## Opis zadania
Przedstaw poniższe linie jako CSV z dwiema kolumnami, polecenie i odpowiedź. Zacznij od linii zawierającej „Where should I”, skończ na ostatniej linii danych. Każdą parę tekstu i jego odpowiedzi umieść w osobnym wierszu, oba pola w cudzysłowie i z podziałami linii zamienionymi na spacje, a obrazki pomiń.
»»
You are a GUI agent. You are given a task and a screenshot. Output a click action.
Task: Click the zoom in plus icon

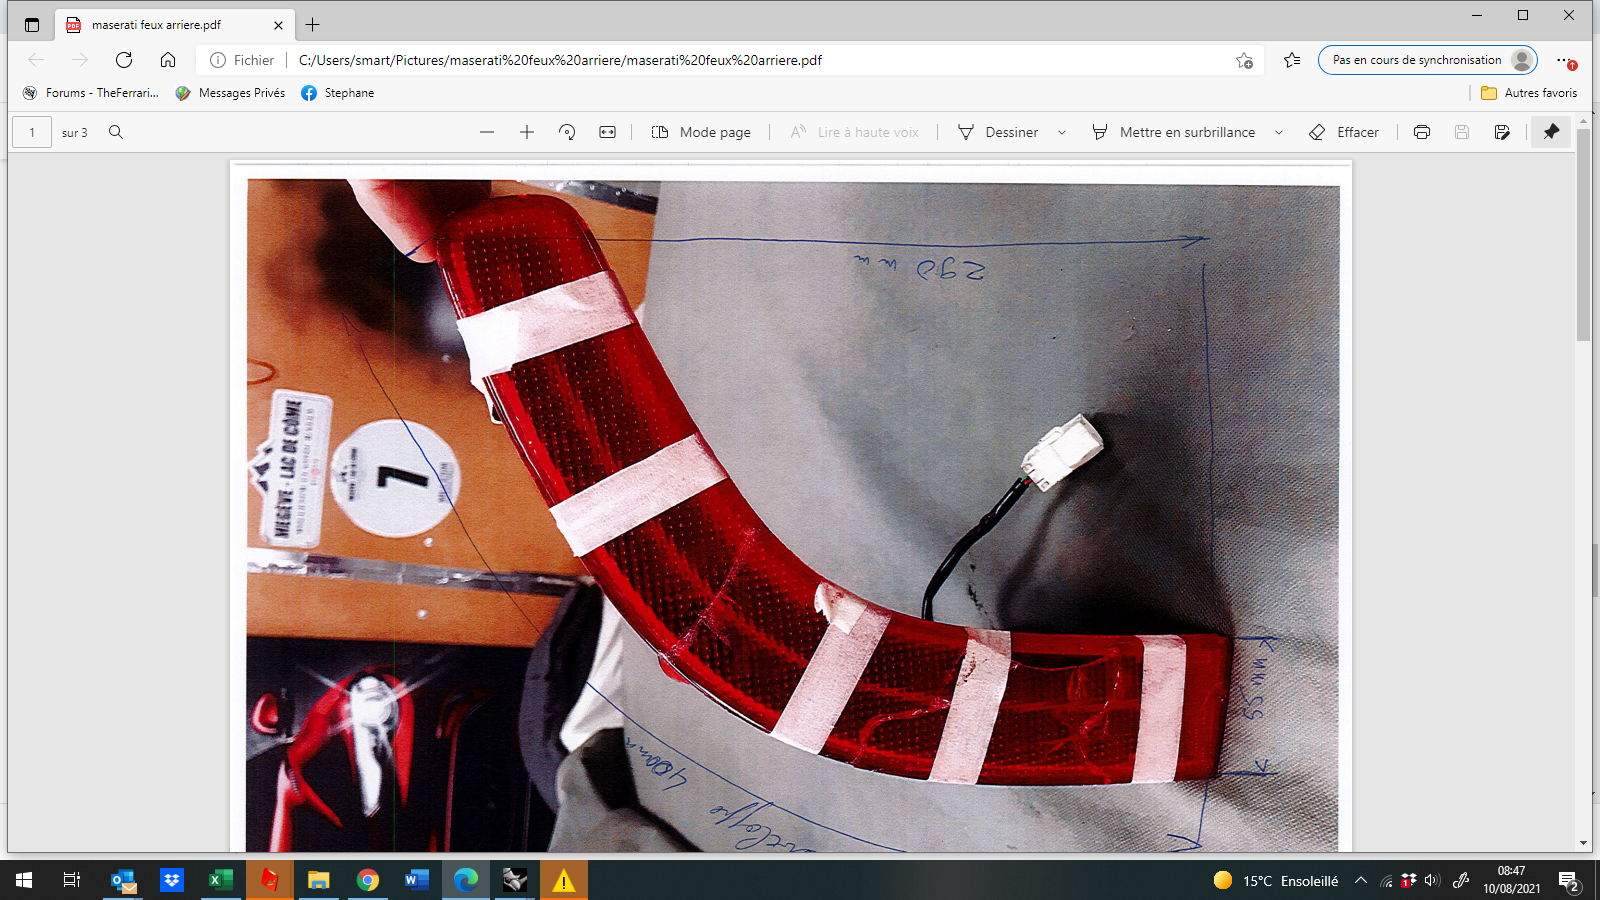coord(527,132)
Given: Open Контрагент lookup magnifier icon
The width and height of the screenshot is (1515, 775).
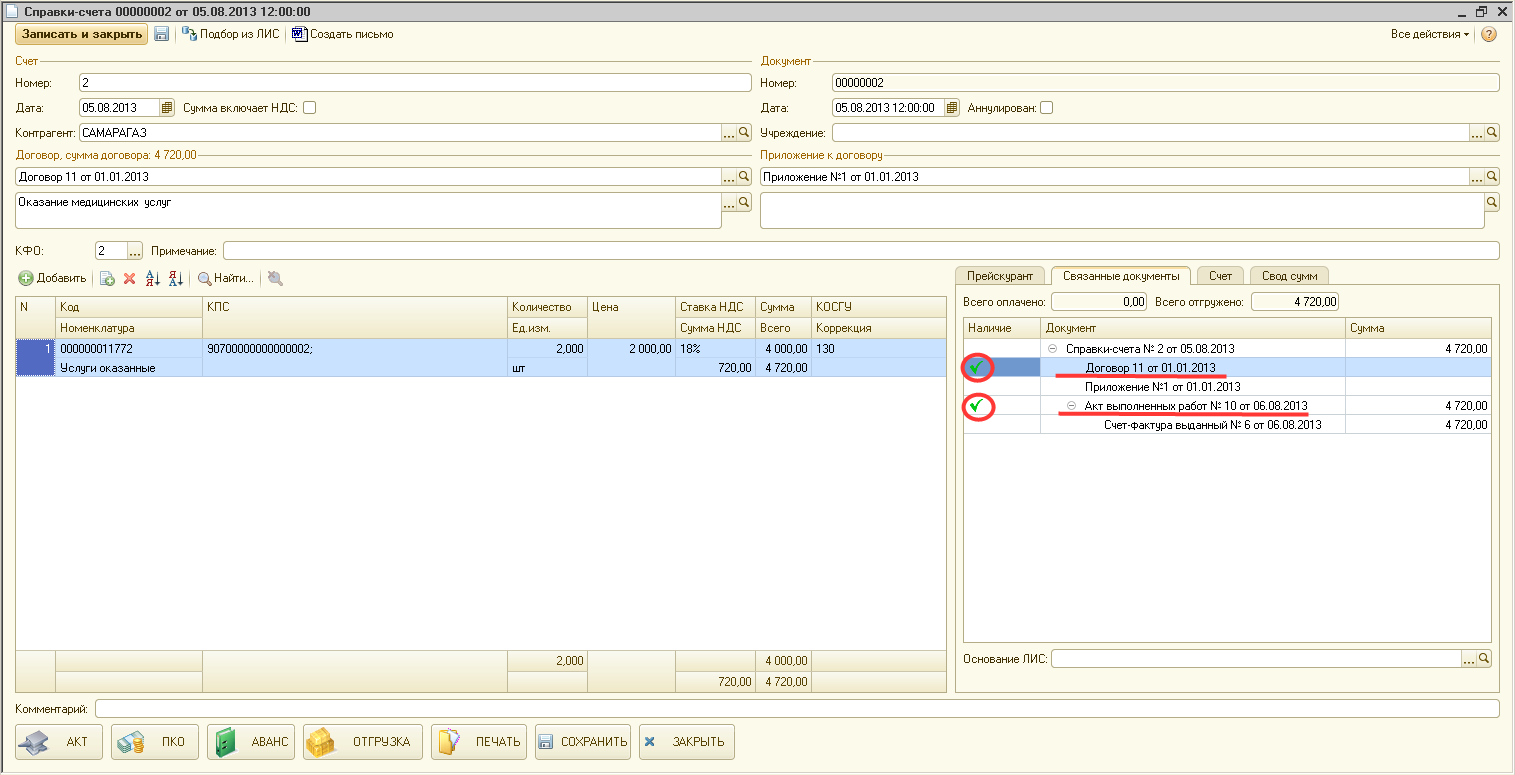Looking at the screenshot, I should [743, 133].

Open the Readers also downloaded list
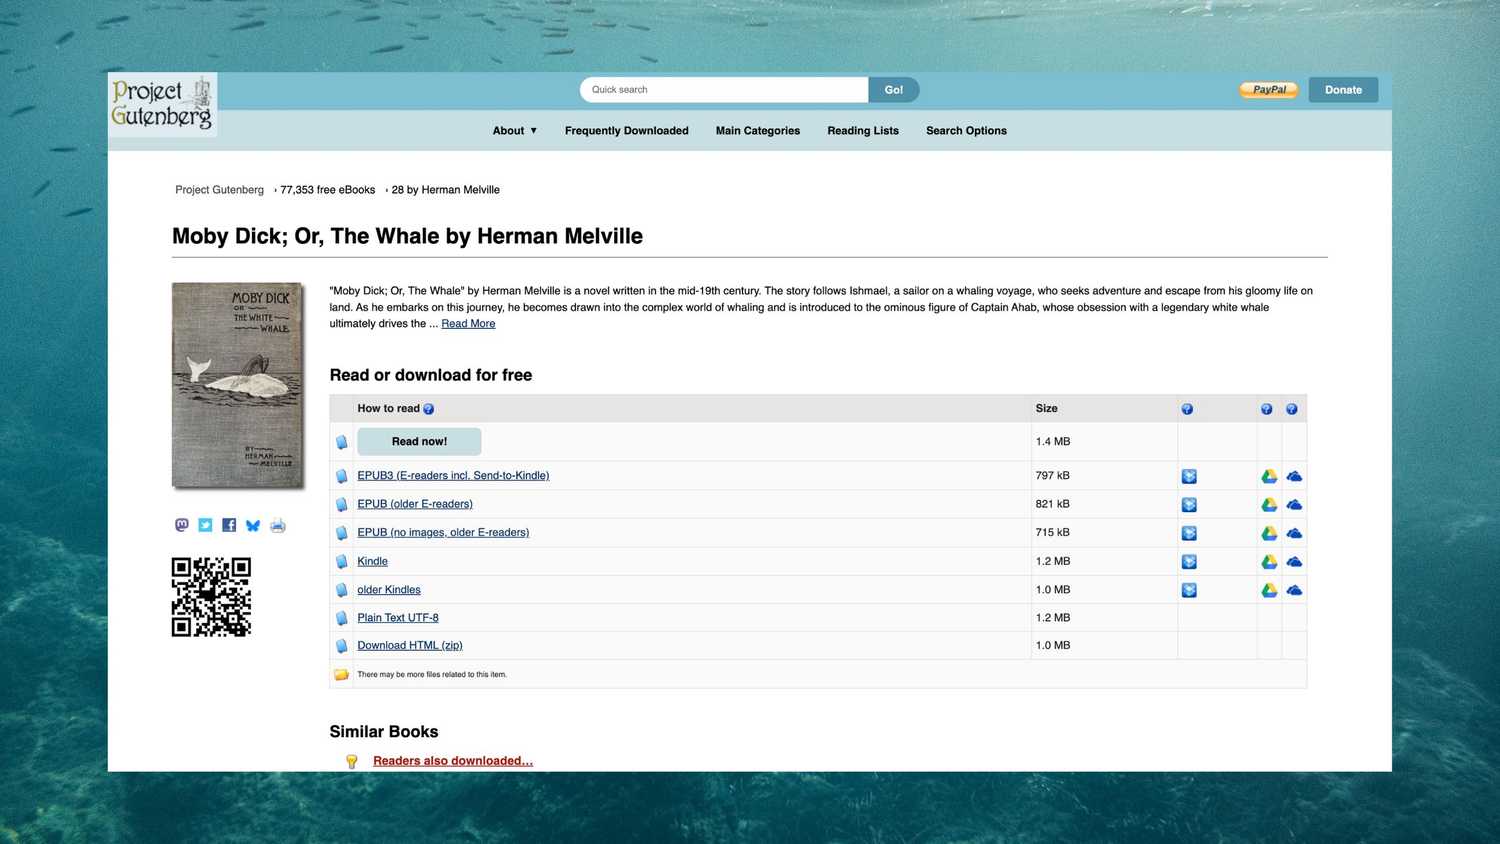[x=452, y=760]
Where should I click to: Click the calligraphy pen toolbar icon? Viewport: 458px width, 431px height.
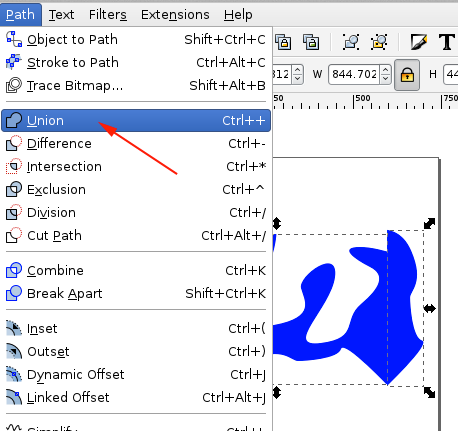click(x=419, y=42)
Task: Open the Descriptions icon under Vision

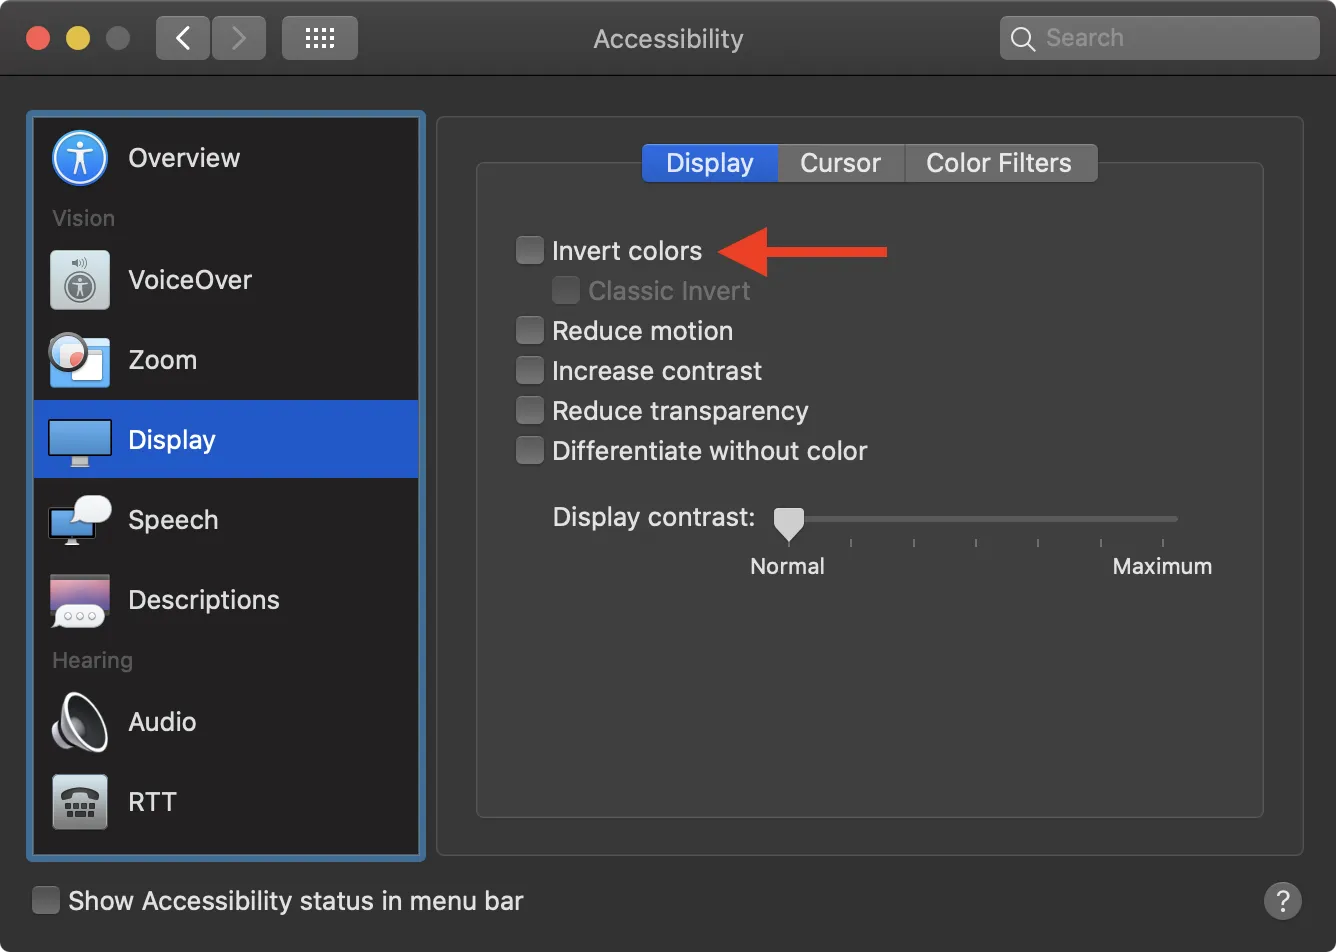Action: [79, 599]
««
## Odpowiedź
polecenie,odpowiedź
"Where should I click to: Click the calligraphy pen toolbar icon? Viewport: 458px width, 431px height.","click(x=419, y=42)"
"Task: Open the Descriptions icon under Vision","Action: [79, 599]"